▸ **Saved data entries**
━━━━━━━━━━

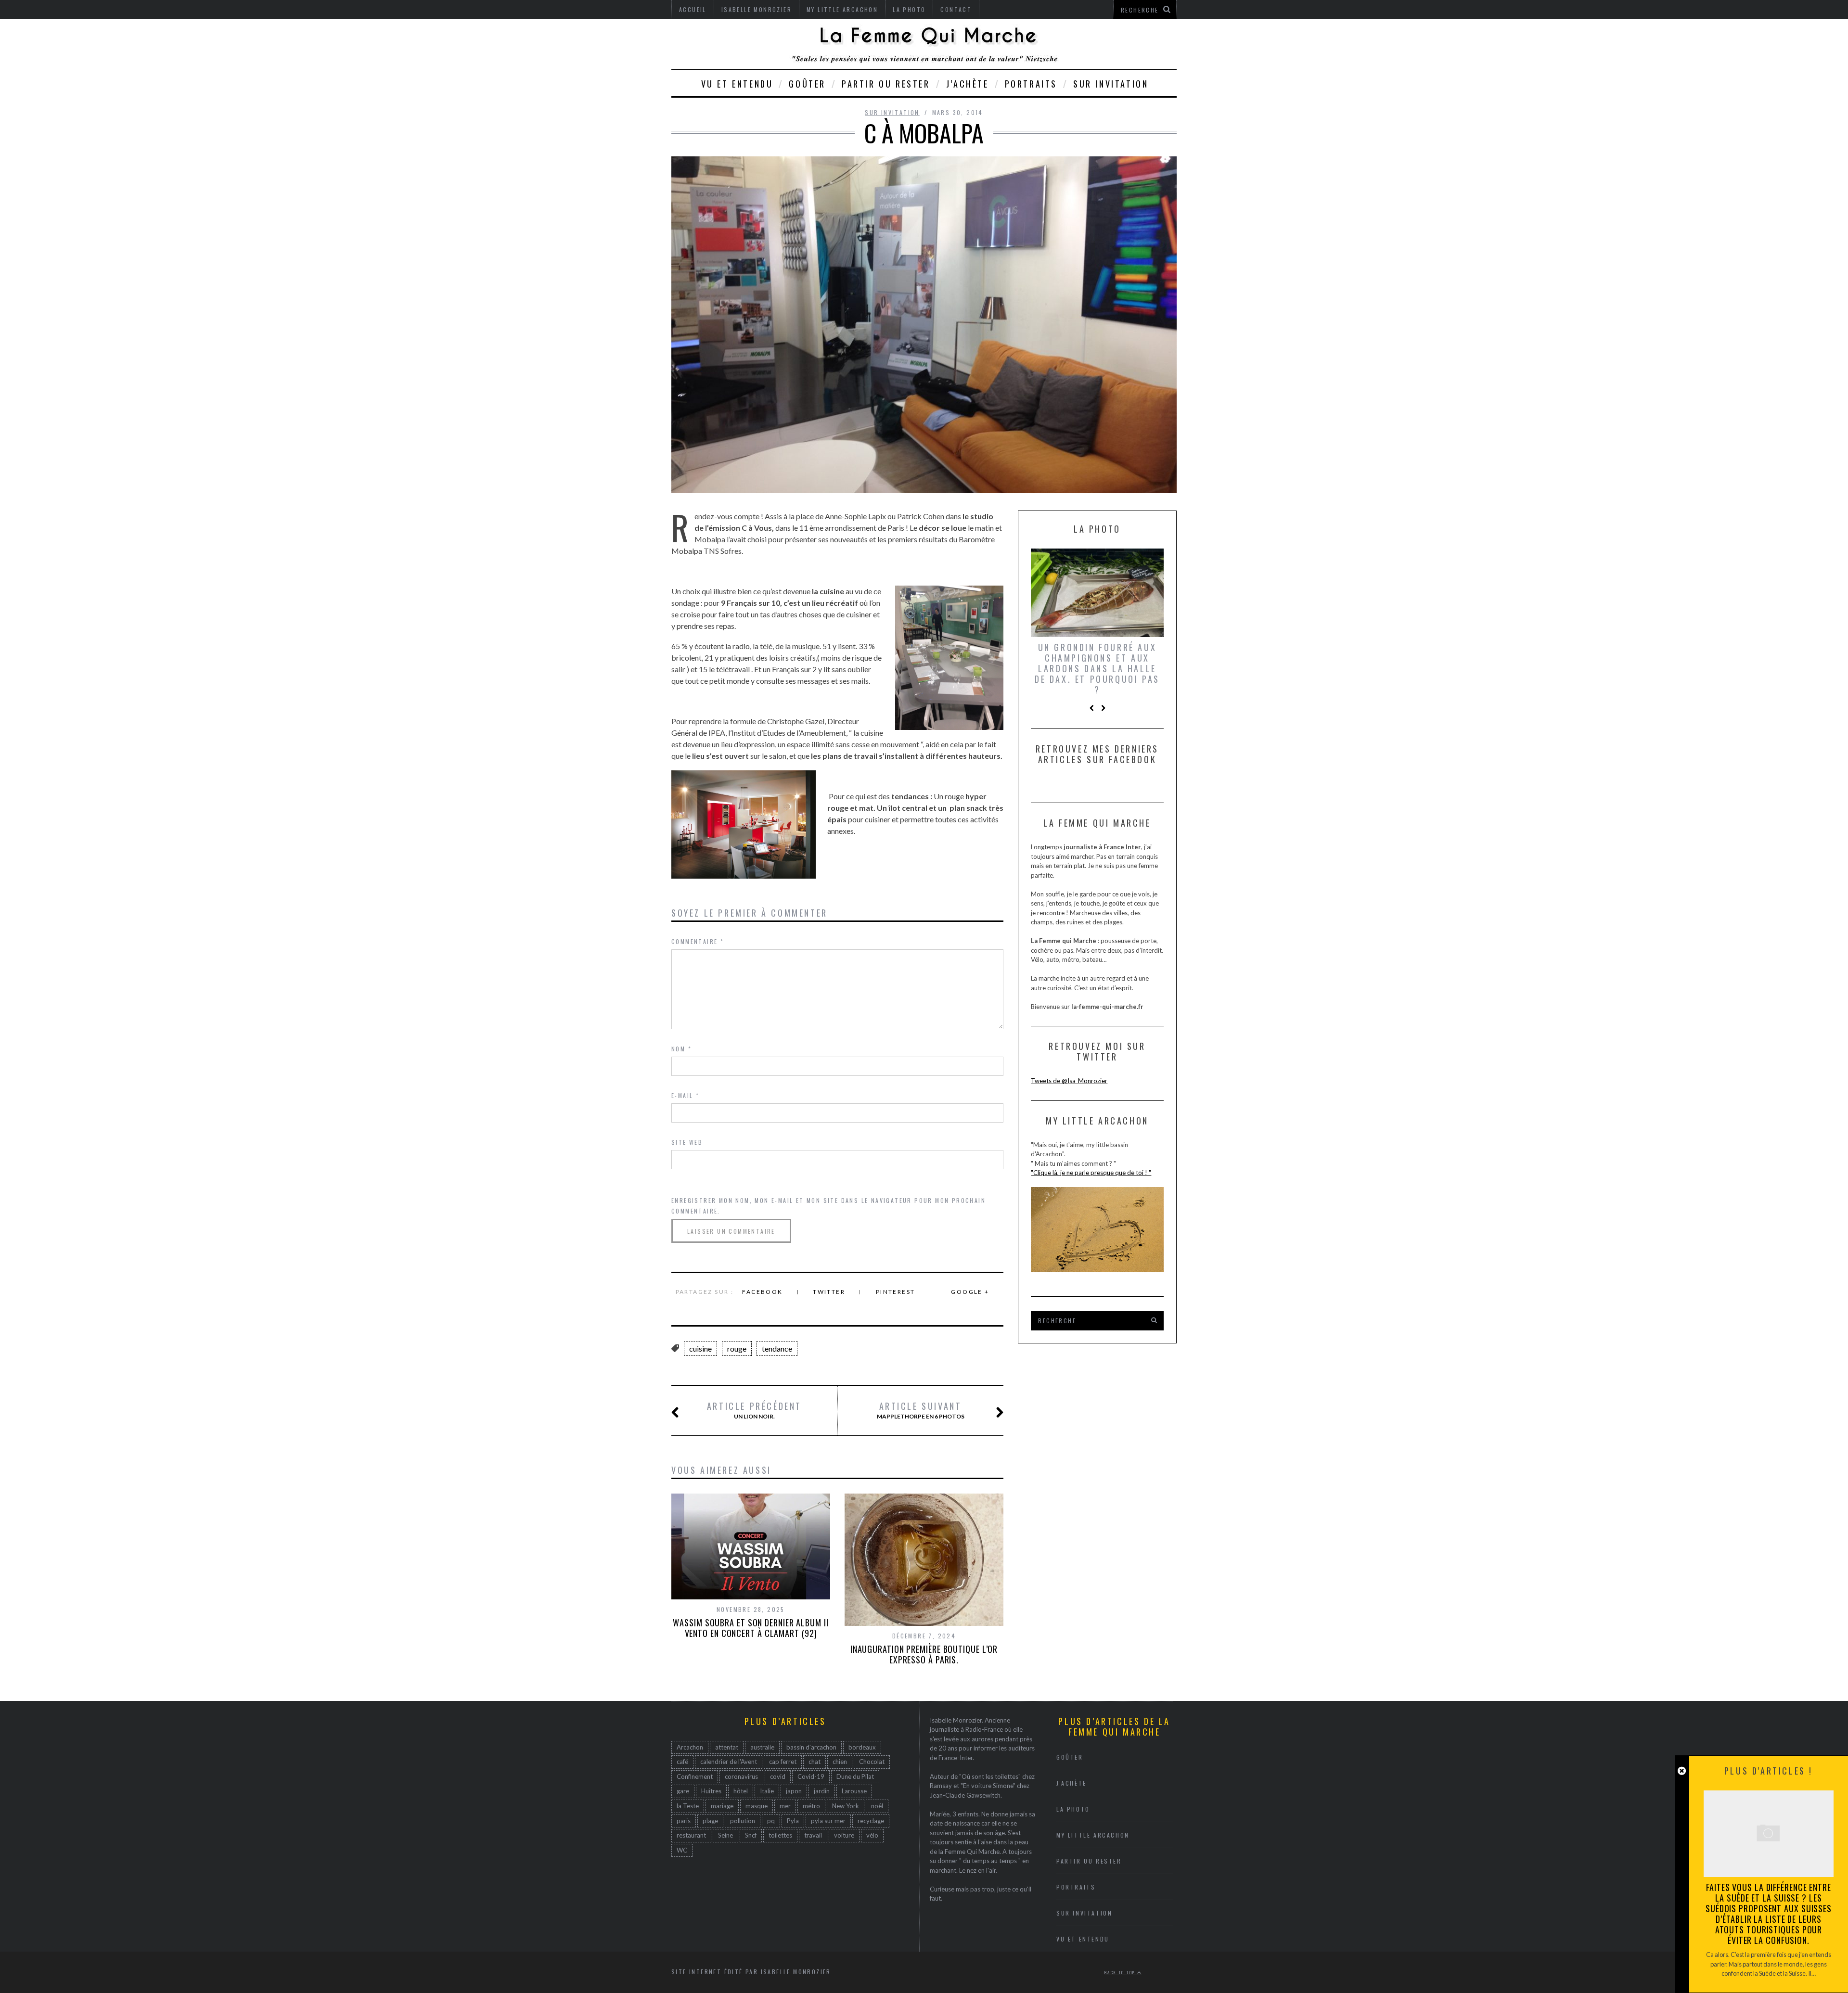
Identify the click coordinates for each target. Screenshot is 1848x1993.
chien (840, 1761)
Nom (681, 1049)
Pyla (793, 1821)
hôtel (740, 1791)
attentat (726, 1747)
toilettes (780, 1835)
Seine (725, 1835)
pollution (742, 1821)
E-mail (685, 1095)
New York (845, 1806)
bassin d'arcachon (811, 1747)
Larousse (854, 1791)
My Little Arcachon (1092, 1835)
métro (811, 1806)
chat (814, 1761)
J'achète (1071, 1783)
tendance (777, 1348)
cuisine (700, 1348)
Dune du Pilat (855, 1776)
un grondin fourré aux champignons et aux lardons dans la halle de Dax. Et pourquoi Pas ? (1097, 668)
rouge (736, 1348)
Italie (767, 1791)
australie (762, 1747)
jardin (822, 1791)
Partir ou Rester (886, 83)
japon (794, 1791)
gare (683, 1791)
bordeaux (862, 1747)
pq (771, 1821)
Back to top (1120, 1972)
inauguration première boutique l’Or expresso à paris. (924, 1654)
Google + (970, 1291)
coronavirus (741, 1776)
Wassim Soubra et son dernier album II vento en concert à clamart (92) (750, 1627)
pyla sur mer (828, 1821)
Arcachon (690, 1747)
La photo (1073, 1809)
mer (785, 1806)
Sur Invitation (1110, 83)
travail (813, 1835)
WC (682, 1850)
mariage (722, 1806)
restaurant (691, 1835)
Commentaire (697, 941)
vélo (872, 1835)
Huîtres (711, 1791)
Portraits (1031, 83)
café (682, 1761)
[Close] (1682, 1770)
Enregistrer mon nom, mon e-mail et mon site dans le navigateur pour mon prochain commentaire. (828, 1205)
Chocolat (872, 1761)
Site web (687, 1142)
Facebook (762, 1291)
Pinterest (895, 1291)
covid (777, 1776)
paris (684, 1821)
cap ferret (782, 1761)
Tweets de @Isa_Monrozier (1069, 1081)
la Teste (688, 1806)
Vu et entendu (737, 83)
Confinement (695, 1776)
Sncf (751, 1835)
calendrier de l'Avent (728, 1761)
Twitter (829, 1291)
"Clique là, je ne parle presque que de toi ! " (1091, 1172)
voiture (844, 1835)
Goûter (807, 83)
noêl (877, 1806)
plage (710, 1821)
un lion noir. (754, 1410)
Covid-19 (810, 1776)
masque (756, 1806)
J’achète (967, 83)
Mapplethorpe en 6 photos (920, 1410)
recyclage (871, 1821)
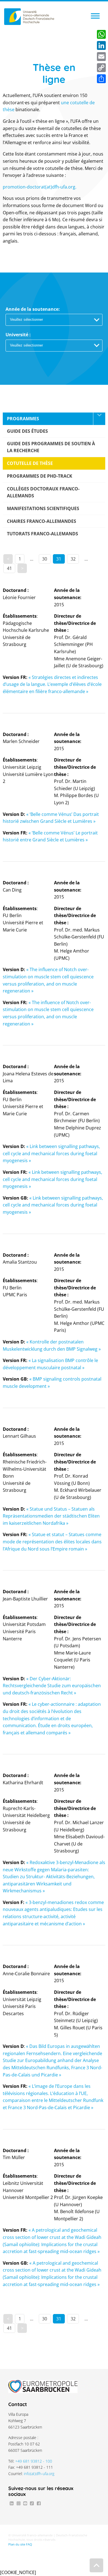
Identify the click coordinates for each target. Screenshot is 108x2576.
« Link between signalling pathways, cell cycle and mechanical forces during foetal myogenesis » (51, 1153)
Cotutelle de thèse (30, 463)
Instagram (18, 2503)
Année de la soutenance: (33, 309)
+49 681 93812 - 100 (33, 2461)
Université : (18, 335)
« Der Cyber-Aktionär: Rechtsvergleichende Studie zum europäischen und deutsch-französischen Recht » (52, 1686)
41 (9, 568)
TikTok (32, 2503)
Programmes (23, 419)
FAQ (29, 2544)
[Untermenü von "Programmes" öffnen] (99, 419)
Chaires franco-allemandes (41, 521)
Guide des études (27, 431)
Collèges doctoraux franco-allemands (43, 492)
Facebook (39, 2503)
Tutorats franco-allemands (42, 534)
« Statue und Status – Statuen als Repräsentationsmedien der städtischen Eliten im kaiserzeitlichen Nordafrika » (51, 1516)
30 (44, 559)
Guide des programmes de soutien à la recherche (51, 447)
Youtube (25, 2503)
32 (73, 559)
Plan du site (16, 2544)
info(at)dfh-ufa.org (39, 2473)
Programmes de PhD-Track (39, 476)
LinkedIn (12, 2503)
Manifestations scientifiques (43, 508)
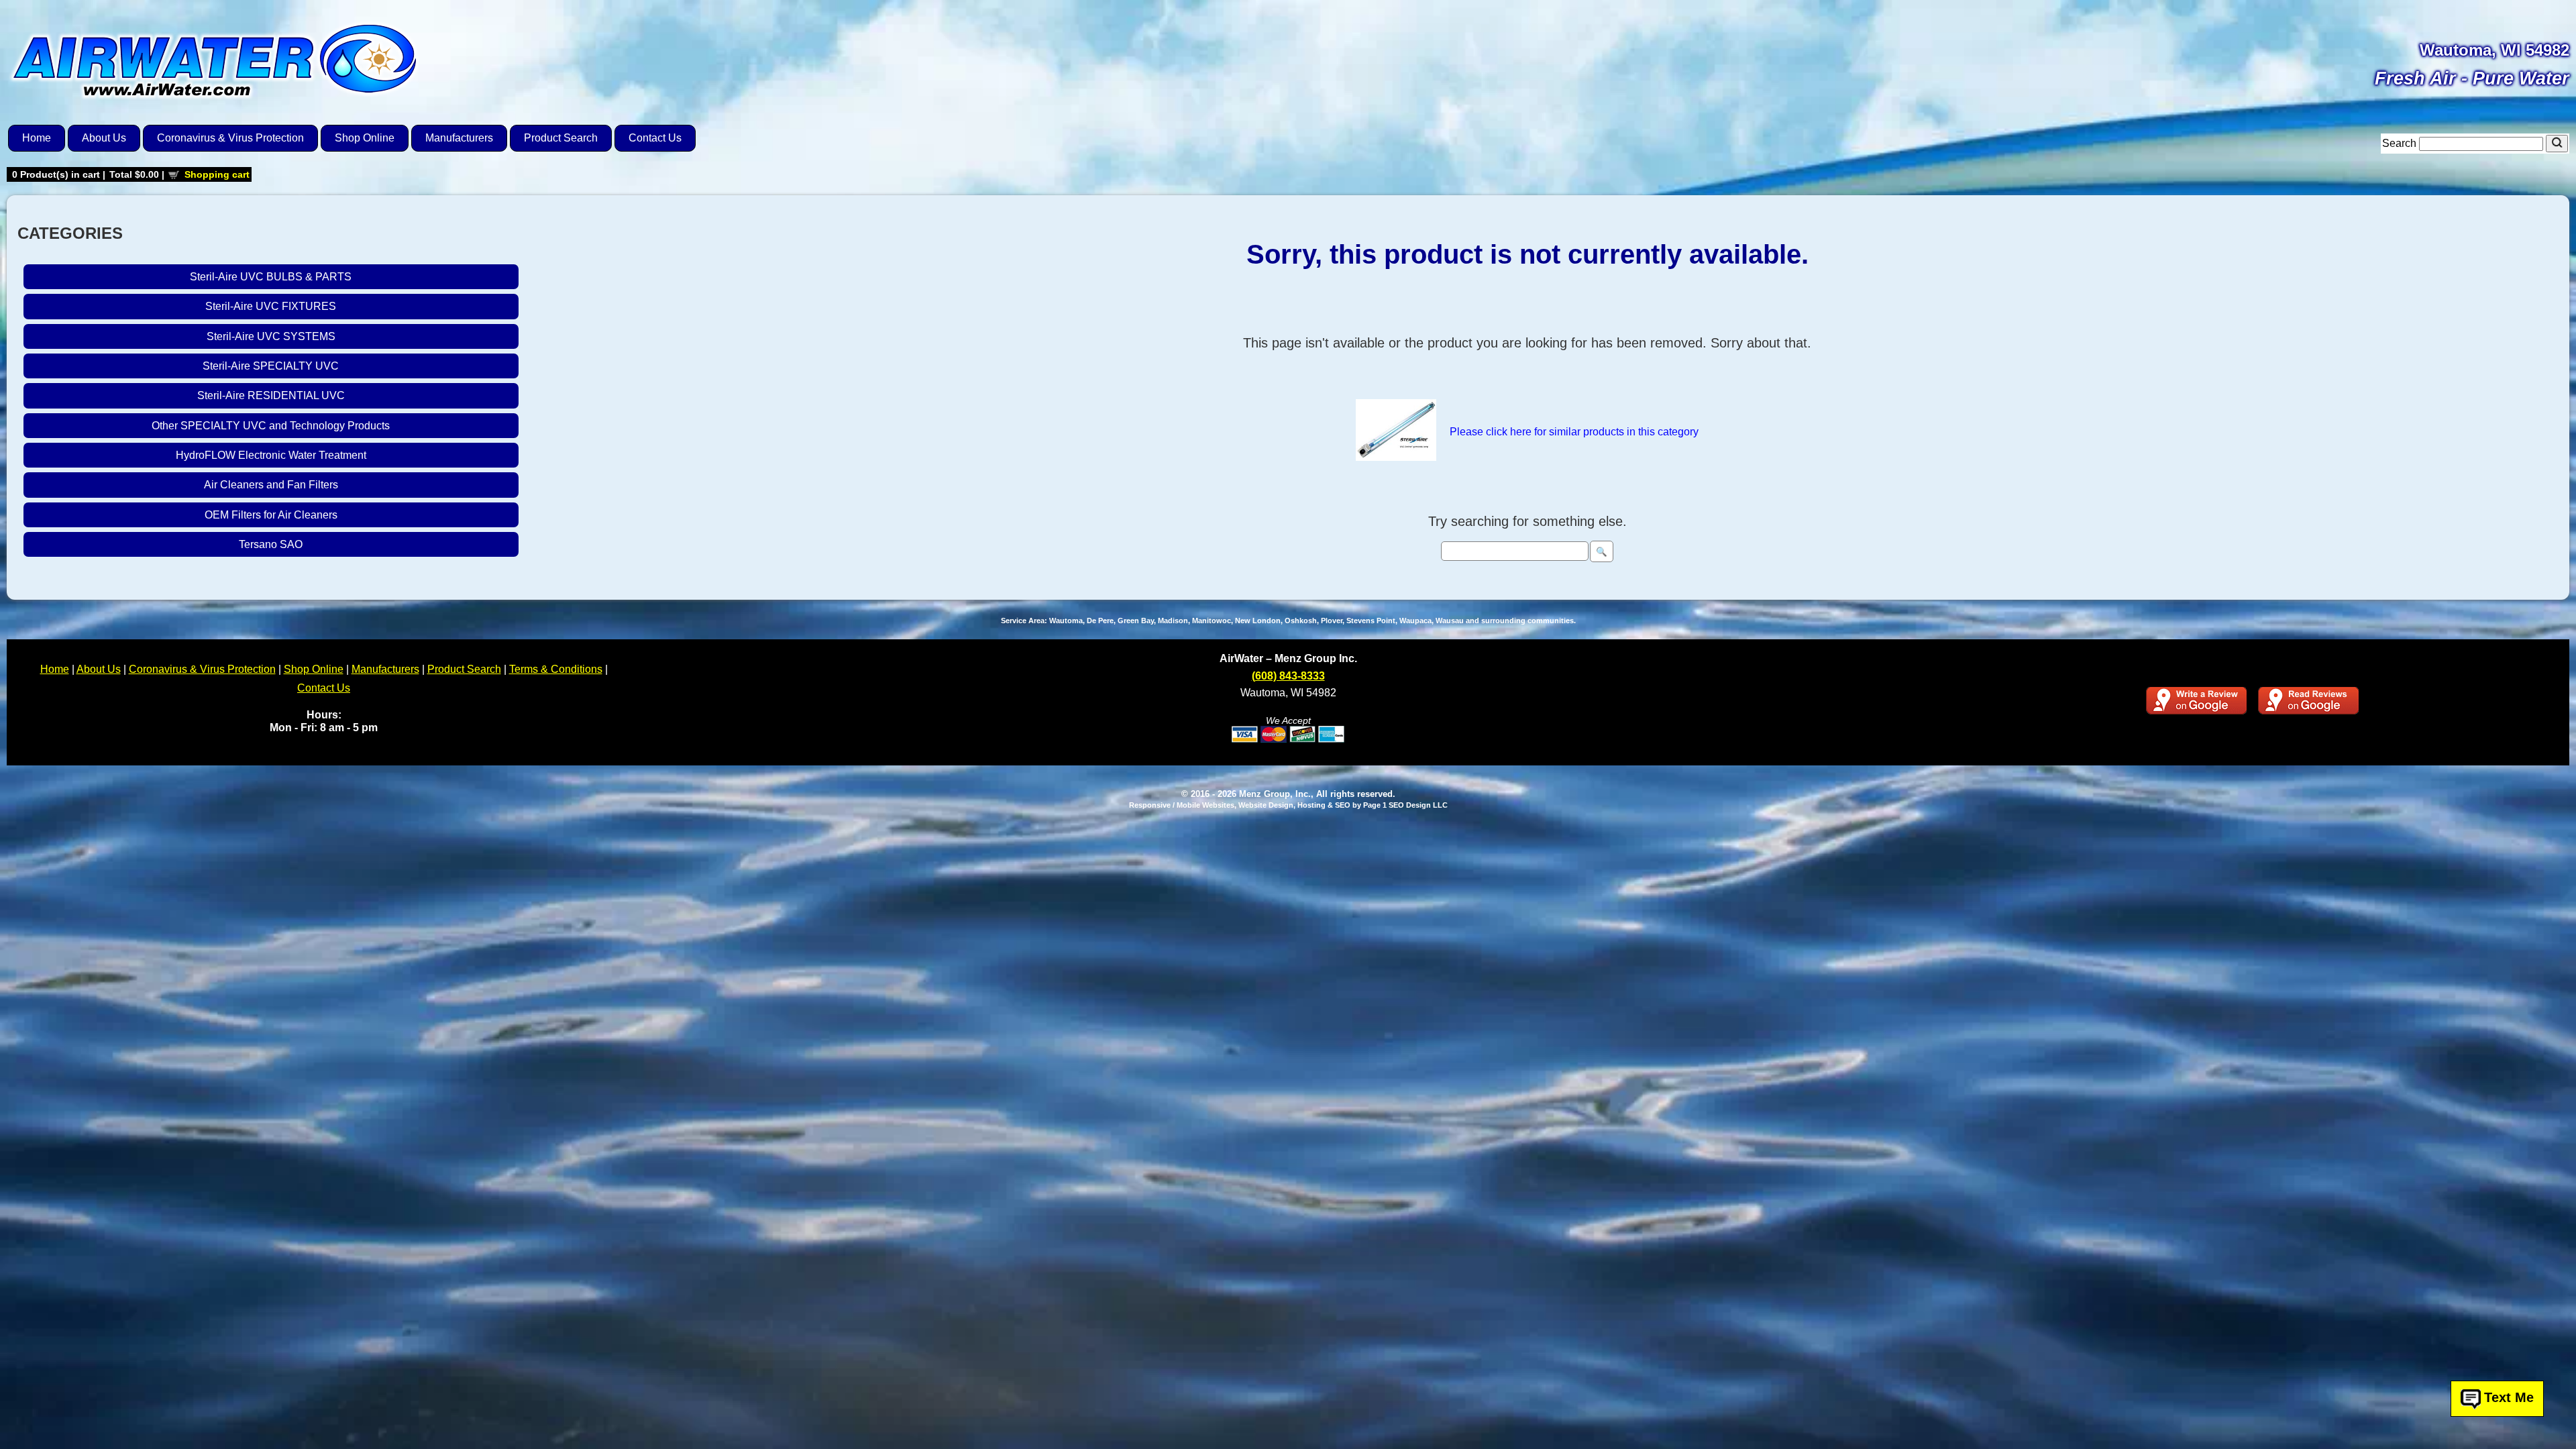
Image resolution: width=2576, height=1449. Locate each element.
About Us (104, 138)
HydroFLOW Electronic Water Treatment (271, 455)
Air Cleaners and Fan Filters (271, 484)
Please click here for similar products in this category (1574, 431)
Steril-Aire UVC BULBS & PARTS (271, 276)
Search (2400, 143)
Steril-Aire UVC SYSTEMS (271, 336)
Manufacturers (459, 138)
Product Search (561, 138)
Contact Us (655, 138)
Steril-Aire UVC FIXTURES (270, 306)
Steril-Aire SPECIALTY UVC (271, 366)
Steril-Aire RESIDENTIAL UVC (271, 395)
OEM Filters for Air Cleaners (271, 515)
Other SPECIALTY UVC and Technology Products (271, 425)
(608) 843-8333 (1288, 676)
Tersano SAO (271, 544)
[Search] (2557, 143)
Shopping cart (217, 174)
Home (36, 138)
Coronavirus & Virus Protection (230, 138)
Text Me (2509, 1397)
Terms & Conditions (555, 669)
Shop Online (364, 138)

━━━━━━━━━━

▸ **PROBLEM TO SOLVE**
Each line from the first line of the data above through the one containing "Italie (767, 1791)" must be set down exactly; the pictures must not be.

▸ **ANSWER AREA**
Identify the click coordinates for each target. Screenshot is 1848x1993.
chien (840, 1761)
Nom (681, 1049)
Pyla (793, 1821)
hôtel (740, 1791)
attentat (726, 1747)
toilettes (780, 1835)
Seine (725, 1835)
pollution (742, 1821)
E-mail (685, 1095)
New York (845, 1806)
bassin d'arcachon (811, 1747)
Larousse (854, 1791)
My Little Arcachon (1092, 1835)
métro (811, 1806)
chat (814, 1761)
J'achète (1071, 1783)
tendance (777, 1348)
cuisine (700, 1348)
Dune du Pilat (855, 1776)
un grondin fourré aux champignons et aux lardons dans la halle de Dax. Et pourquoi Pas ? (1097, 668)
rouge (736, 1348)
Italie (767, 1791)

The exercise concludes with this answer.